Zac Gallen Scared Off Fastball, Suffers Bad Luck

For most of the rest of his outing, Gallen tended to stay away from the fastball, choosing to throw a heavy dose of sliders, changeups, and curveballs. By the time he went back to the fastball late in his outing, most of the damage was already done.
A walk and hit-by-pitch in the second inning led to an RBI single by Jake Burger. It was a soft-serve line drive of just 71 MPH to right field, but enough to plate the Rangers' second run.
Ezequiel Duran managed to hit an opposite-field homer to right off a slider on a ball he hit just 92 MPH. The ball snuck over the wall just 338 feet away as Corbin Carroll slammed his knee trying to make the home run robbery.
If you're detecting a theme to these play descriptions, it's because there definitely was one present. A one-out triple by Brandon Nimmo was followed by an ill-advised attempt by Ildemaro Vargas to get the out at home on a grounder. Everyone was safe.
A 69 MPH hit by Josh Jung, and a seeing-eye ground ball by Duran chased Gallen from the game. Two more ground ball base hits against Ryan Thompson, neither of them hard-hit, plated both inherited runs in a what turned out to be a four-run inning.
Gallen's final line was 4.2 IP, 7 hits, 7 earned runs, with two walks, four strikeouts, and two homers alllowed. His ERA ballooned to 5.60 on the season and his record fell to 1-4.
This outing was not all bad luck. He only gave up five hard-hit balls over 95 MPH, but after three strikeouts looking he didn't get his next strikeout until the top of the fifth.
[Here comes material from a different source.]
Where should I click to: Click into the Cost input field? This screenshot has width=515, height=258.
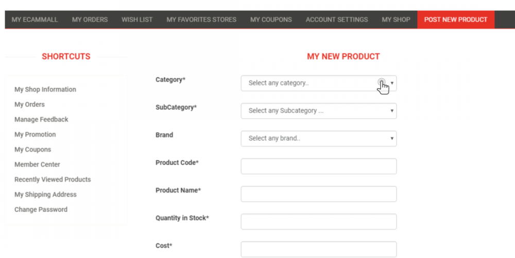pos(319,249)
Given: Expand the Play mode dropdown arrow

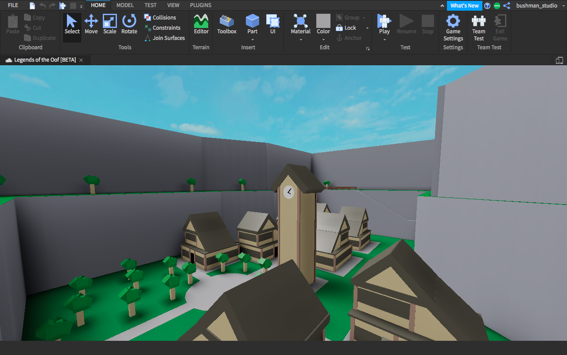Looking at the screenshot, I should [x=384, y=39].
Gallen's velocity was down about one MPH, and the issues with inability to put hitters away with the fastball continued. He had just one whiff on 10 swings against the four-seamer. He came in with the second-lowest whiff rate (4.5%) on the fastball in all of MLB.
The Pederson home run seemed to scare Gallen off using the pitch, and the nibbling with breaking and offspeed ensued, driving up his pitch count. The D-backs hoped they were resigning the pitcher that had a good second half in 2025, but the results so far have made that $22 million contract look like a massive mistake.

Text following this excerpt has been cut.